The book begins with a mainly general description of Protestant historical awareness. In particular, Gutacker shows the way American Christians used historical narratives to justify distinctly American arrangements like the separation of church and state. Here the past showed the sorts of corruption that followed from mingling civil and church powers. But appeals to church history could also assist ecclesiastical or theological convictions such as when defenders of infant baptism argued that this practice was widespread in the early church. Baptists, of course, countered with their own appeals to antiquity. Another part of the Protestant appropriation of the past was, as Gutacker well documents, to show the errors and dangers of Roman Catholicism. For apologists, the corrections rendered by the Reformation were one more instance of history confirming the present. Gutacker may not use his evidence to warn about the dangers of presentism—namely, reading one's own ideals and time back into the past. His book is in many respects chock full of such historical appropriations. Only with the emergence of professional academic history in the final decades of the nineteenth century did inquiry into the past demand a stance (ideally) of detachment. For that reason, when women scoured the past for examples of equality or when African Americans also employed historical examples to oppose American slavery, neither group was doing anything different from the rest of American Christians who found in the past a reservoir of justifications for contemporary convictions.

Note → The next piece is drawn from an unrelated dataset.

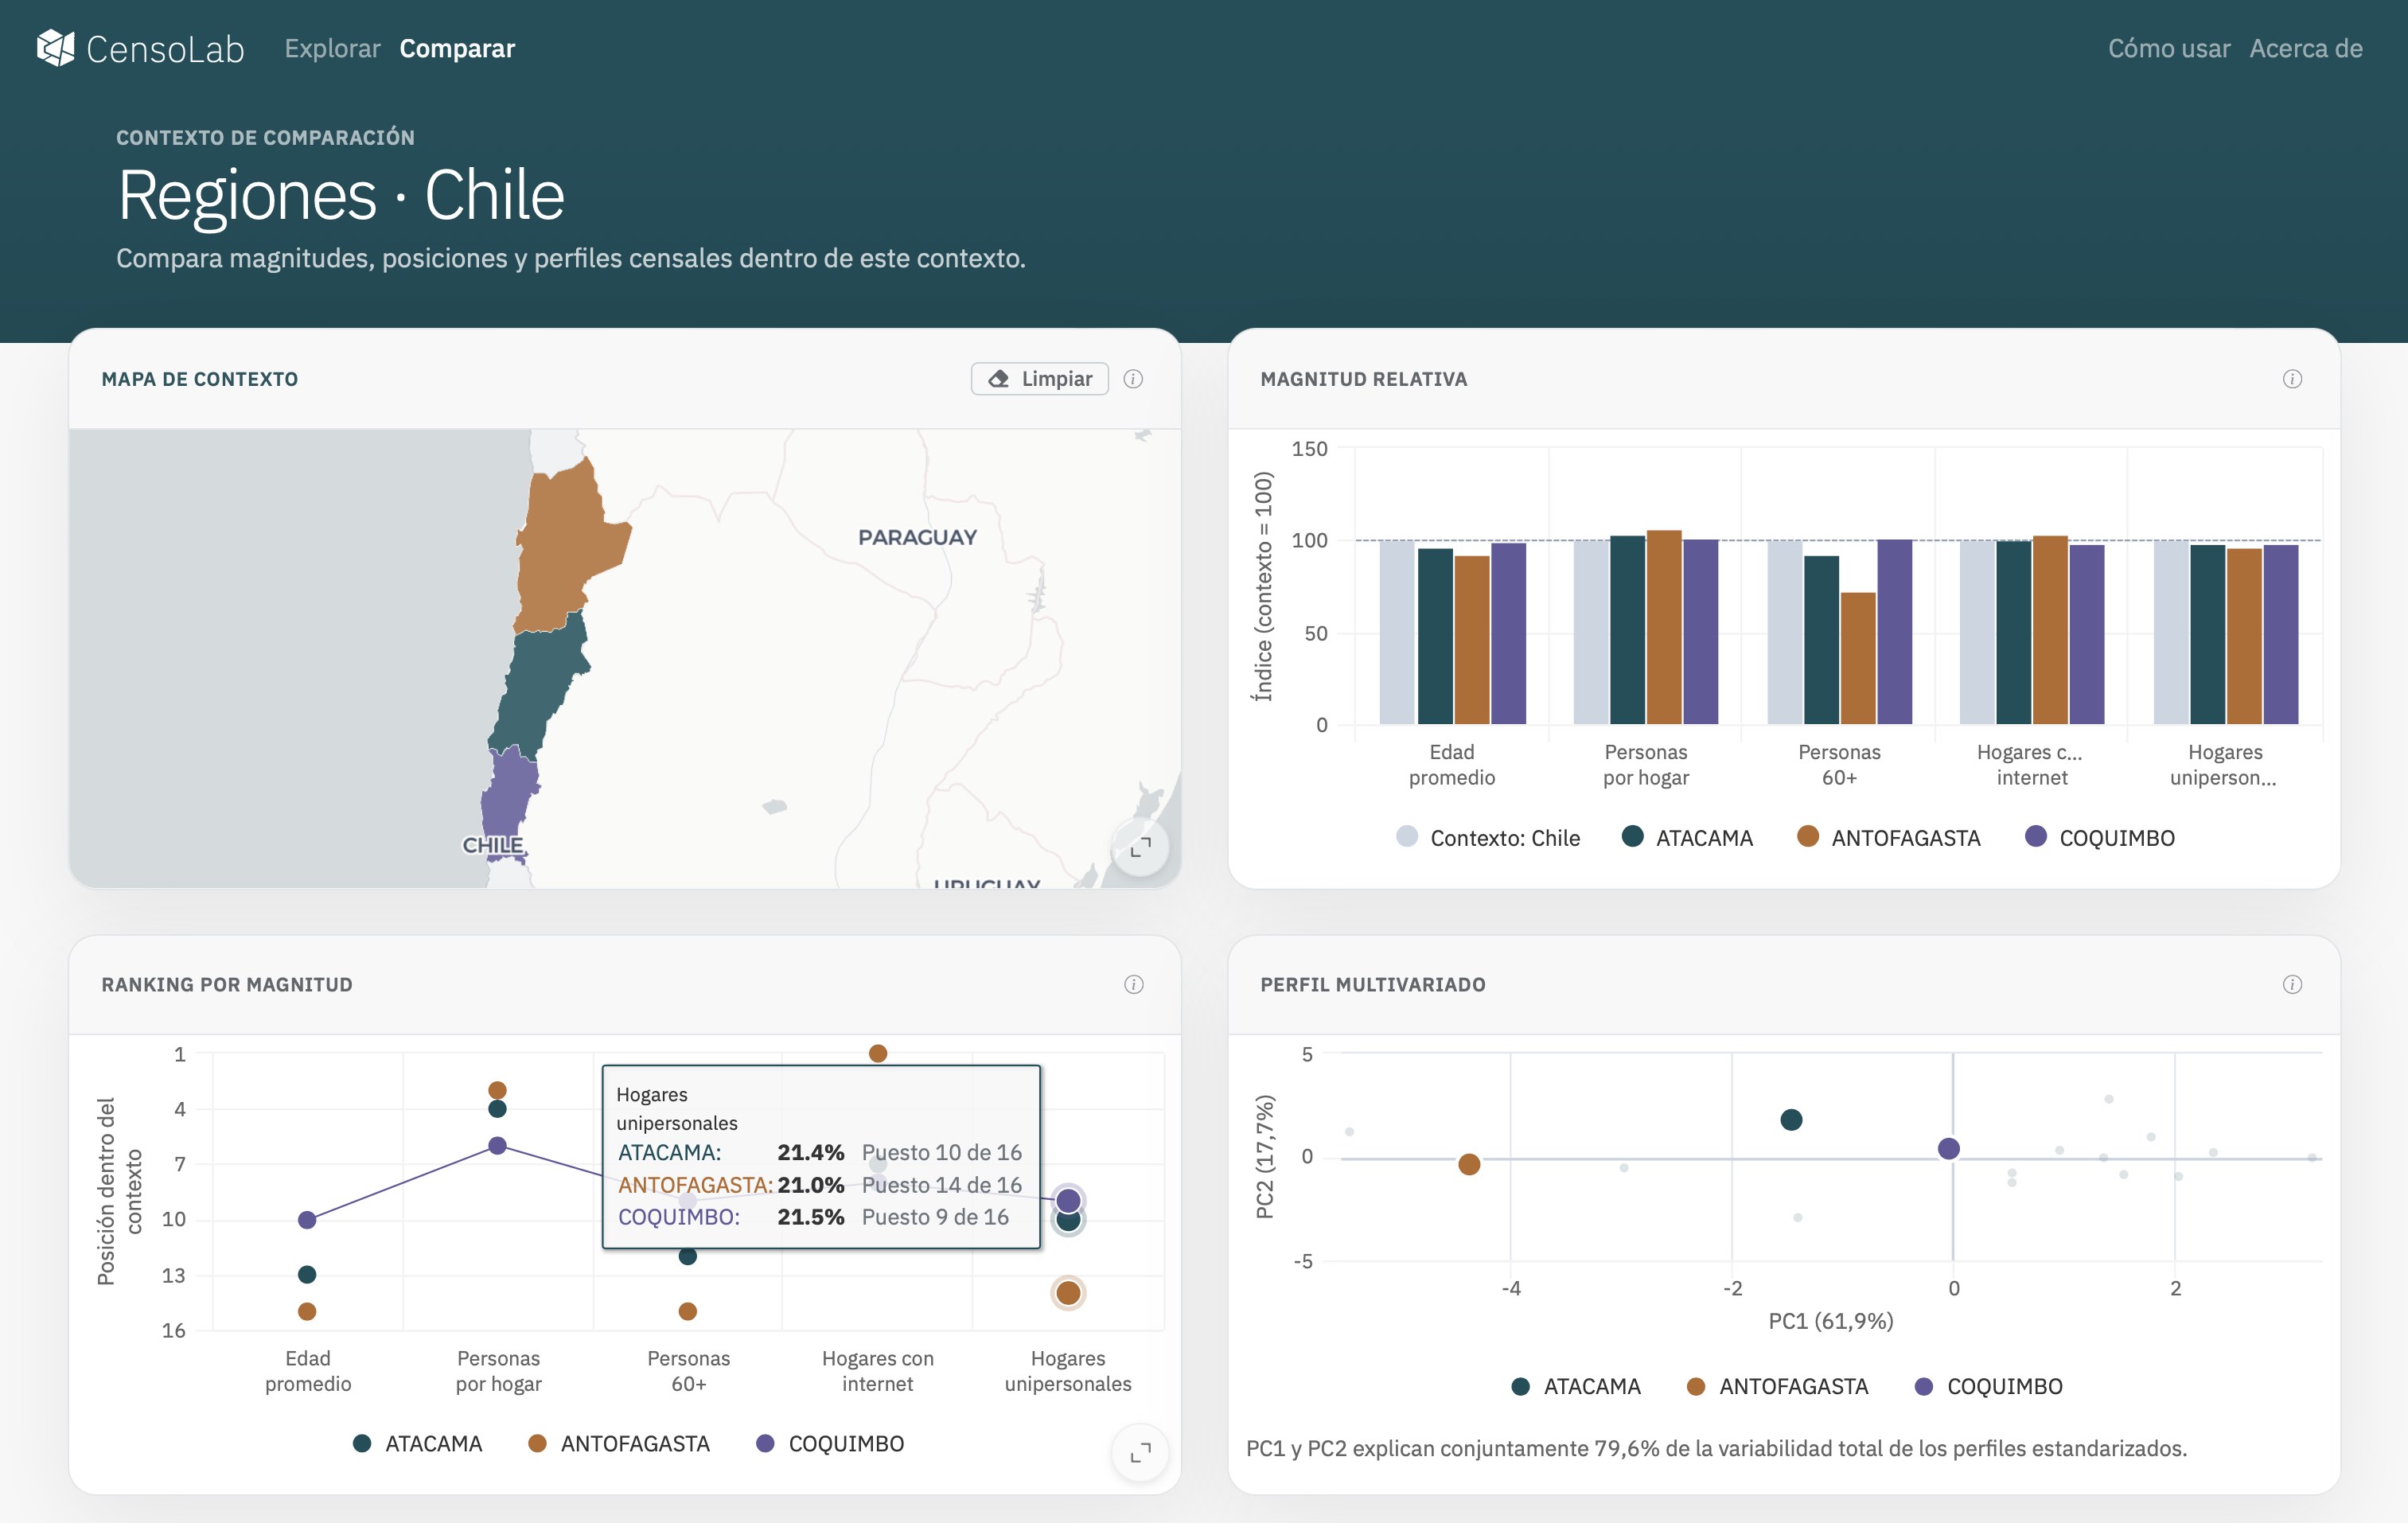The height and width of the screenshot is (1523, 2408).
Task: Click the COQUIMBO dot at Hogares unipersonales
Action: (x=1068, y=1200)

Even if examples of appeals to historical precedents are relatively easy to find (though Gutacker is right to argue that scholars have not featured this trait among American Protestants), the most telling debates came from the Civil War era. “From the 1830s through the Civil War,” he writes, “Christians across various Protestant denominations readily drew on patristic and medieval theology, argued about precedent, and even insisted on the importance of tradition” (142). They did so, moreover, without self-awareness or irony. As Gutacker observes, Roman Catholics ignored papal decrees, Episcopalians “celebrated” colonial Puritans, Presbyterians “defended medieval society,” and even Baptists treated “patristic exegesis as authoritative” (142). American Christians could find almost anything they wanted in history. As comical as these examples might appear, Gutacker uses them to make an important point. For all of the emphasis on biblicism as a defining trait of American Protestants living in novel settings and an ocean removed from Europe, they did not ignore tradition. Instead, Protestants used history extensively accompanied by the conviction that past precedents were determinative for the present.

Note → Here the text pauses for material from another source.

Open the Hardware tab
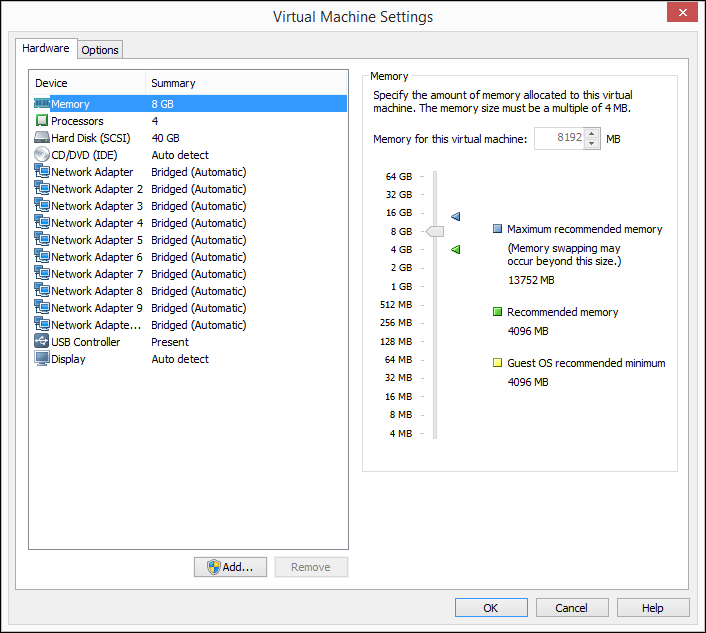 46,48
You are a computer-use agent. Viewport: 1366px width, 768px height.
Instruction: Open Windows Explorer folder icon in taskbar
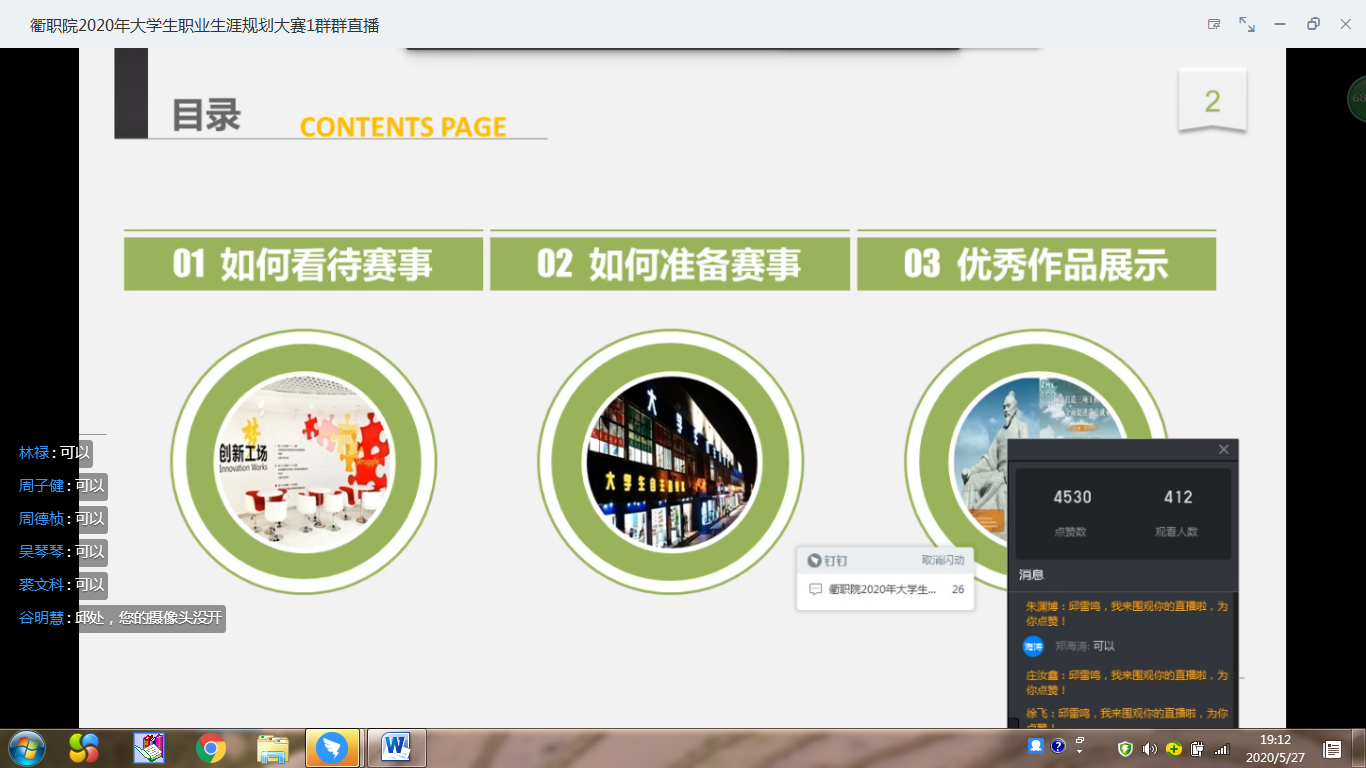click(x=272, y=747)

Gutacker's book is relatively short for such an important argument. Readers may wish he had filled more pages and bolstered his account with reflections on the value and authority of history for both ordinary and Christian Americans. Even though he does not venture into these considerations, his book is valuable for any historians still prone to characterize American Protestantism as proudly ignorant of the past and shamelessly confident in its innovations.